Roderick B. Crane
Institutional Client Services, TIAA-CREF
Actuarial Consulting Services, TIAA-CREF
Paul J. Yakoboski
October 2009 |
In the current economic climate, budget-constrained employers have begun to reexamine the design, funding, administration and governance of their retirement plans. A 2008 American Hospital Association survey indicated that about 60% of hospitals with DB plans are expecting increased pension costs. But largely missing from the standard approach to pension design is an assessment of the risks associated with any particular plan design. This paper proposes that plan sponsors add a financial risk management processes when reconsidering plan design. In many cases the level of risk for both DB and DC plans can be managed to a significant extent through more appropriate plan design and funding policies. Some of the principal risk areas to be assessed include long-term funding risk, short-term funding volatility risk and inflation risk in DB plans and longevity risk, inflation risk, funding risk and investment risk in DC plans.

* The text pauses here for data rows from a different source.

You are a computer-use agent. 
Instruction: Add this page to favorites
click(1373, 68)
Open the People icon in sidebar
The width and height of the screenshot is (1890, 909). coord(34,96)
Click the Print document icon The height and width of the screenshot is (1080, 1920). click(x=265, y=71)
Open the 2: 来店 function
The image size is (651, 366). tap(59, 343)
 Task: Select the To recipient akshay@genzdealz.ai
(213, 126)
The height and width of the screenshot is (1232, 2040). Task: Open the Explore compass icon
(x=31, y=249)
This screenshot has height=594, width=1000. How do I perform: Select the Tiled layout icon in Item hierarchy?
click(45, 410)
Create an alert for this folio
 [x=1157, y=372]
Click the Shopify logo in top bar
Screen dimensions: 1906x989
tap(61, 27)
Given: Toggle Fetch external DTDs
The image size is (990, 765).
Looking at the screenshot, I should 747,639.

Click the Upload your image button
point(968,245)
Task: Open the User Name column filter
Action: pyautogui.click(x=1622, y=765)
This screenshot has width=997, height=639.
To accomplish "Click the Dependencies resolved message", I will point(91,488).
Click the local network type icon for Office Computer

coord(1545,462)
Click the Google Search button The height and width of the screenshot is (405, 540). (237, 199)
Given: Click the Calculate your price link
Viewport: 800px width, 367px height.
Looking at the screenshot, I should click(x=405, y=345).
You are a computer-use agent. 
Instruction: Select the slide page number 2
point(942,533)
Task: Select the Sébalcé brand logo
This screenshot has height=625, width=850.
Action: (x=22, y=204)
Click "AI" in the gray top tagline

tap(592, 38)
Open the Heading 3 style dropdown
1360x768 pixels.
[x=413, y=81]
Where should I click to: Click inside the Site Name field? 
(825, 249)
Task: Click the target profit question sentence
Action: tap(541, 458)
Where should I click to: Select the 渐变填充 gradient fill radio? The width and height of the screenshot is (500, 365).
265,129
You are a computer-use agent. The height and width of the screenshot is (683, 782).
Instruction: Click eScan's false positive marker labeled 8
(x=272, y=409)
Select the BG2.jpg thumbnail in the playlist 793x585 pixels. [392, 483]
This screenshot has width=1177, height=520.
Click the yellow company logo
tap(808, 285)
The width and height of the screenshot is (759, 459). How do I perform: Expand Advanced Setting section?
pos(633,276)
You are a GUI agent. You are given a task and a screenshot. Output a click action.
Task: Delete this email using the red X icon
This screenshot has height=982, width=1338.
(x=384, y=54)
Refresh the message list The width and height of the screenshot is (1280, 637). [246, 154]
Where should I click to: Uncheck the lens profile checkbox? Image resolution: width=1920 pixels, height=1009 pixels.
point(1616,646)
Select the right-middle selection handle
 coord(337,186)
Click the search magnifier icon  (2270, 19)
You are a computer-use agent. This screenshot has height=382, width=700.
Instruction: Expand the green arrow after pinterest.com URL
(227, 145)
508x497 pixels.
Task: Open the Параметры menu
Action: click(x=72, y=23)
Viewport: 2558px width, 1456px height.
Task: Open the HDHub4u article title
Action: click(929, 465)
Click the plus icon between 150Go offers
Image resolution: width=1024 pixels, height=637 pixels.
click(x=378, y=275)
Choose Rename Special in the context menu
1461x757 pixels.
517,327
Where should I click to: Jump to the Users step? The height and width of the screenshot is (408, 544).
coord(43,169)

One way to meet this challenge is to approach retirement plan design by first developing a basic retirement benefits policy that defines the goals and objectives the sponsor has for the plan. Then the sponsor can apply a financial risk management filter to identify the plan design elements that are most likely to achieve the benefit goals and objectives given available financial resources and subject to potential market fluctuations. The advantage of such an approach is that it identifies the most appropriate design as the one that is most likely to meet the benefits objectives of the plan sponsor subject to its financial constraints.